Convert the data below into a JSON list of strings, one string per line, skipping blank lines. Leave the pictures out.
::: DATASET RECORDS
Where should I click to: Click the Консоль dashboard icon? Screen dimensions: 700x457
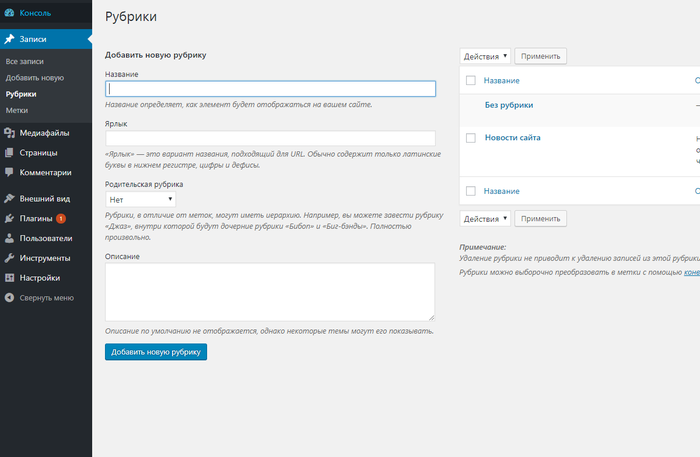[x=9, y=16]
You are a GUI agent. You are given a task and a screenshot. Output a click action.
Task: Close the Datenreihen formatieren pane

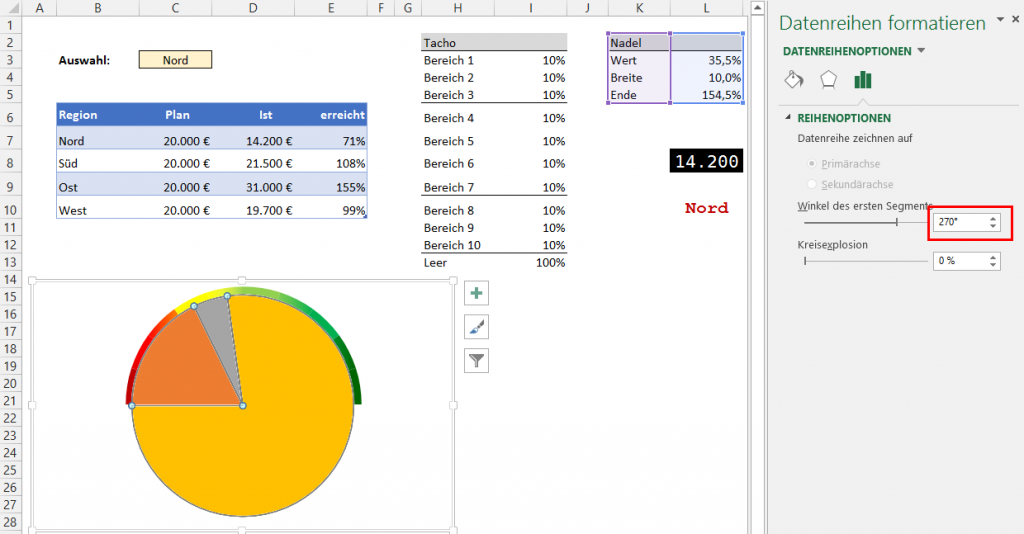(x=1014, y=21)
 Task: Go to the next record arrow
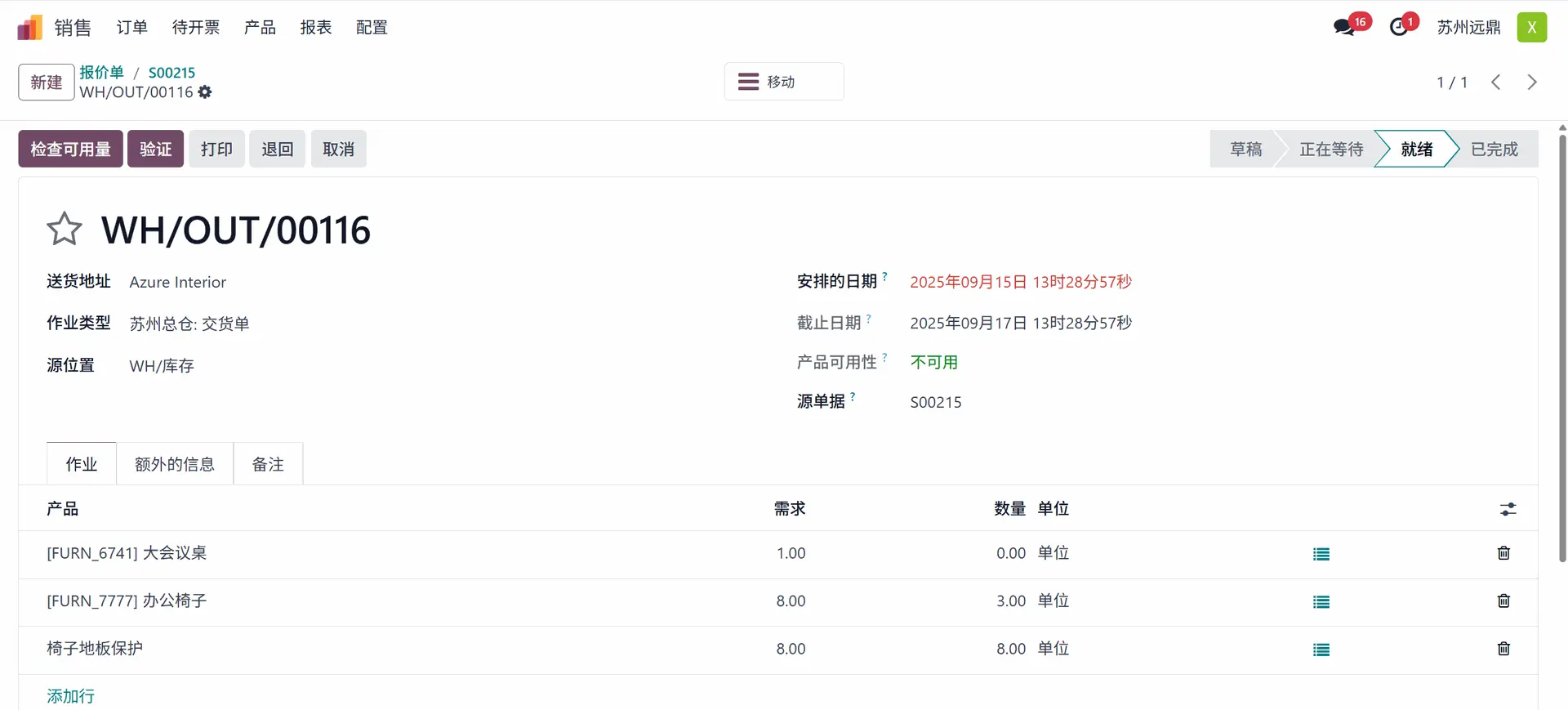click(x=1532, y=83)
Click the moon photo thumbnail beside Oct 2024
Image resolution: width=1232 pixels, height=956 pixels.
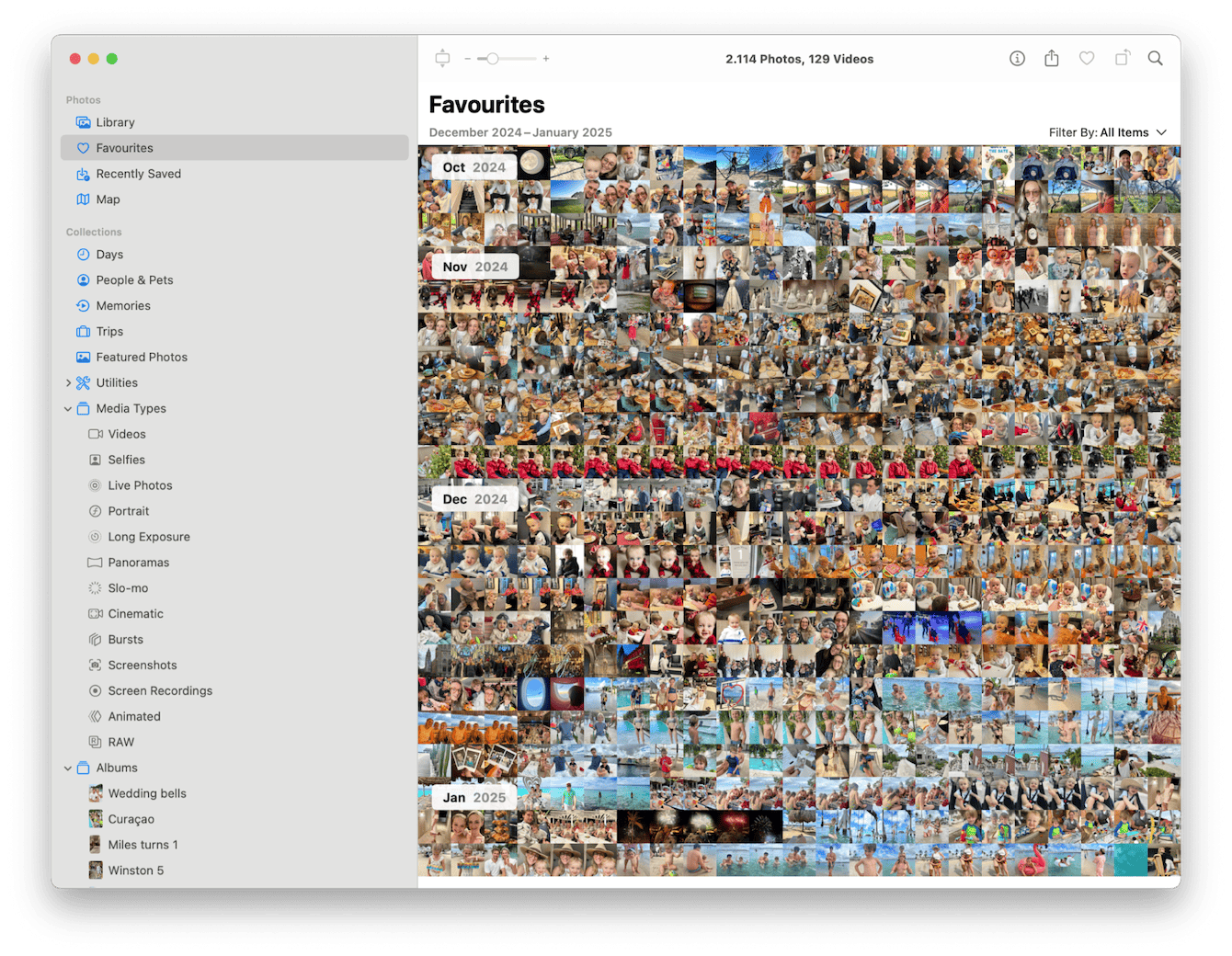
::::::
COMPLETE OUTPUT —
[
  "Where should I click to: Click the Консоль dashboard icon? Screen dimensions: 700x457",
  "[x=9, y=16]",
  "You are a GUI agent. You are given a task and a screenshot. Output a click action.",
  "Task: Close the Datenreihen formatieren pane",
  "(x=1014, y=21)",
  " Task: Go to the next record arrow",
  "click(x=1532, y=83)",
  "Click the moon photo thumbnail beside Oct 2024",
  "Image resolution: width=1232 pixels, height=956 pixels."
]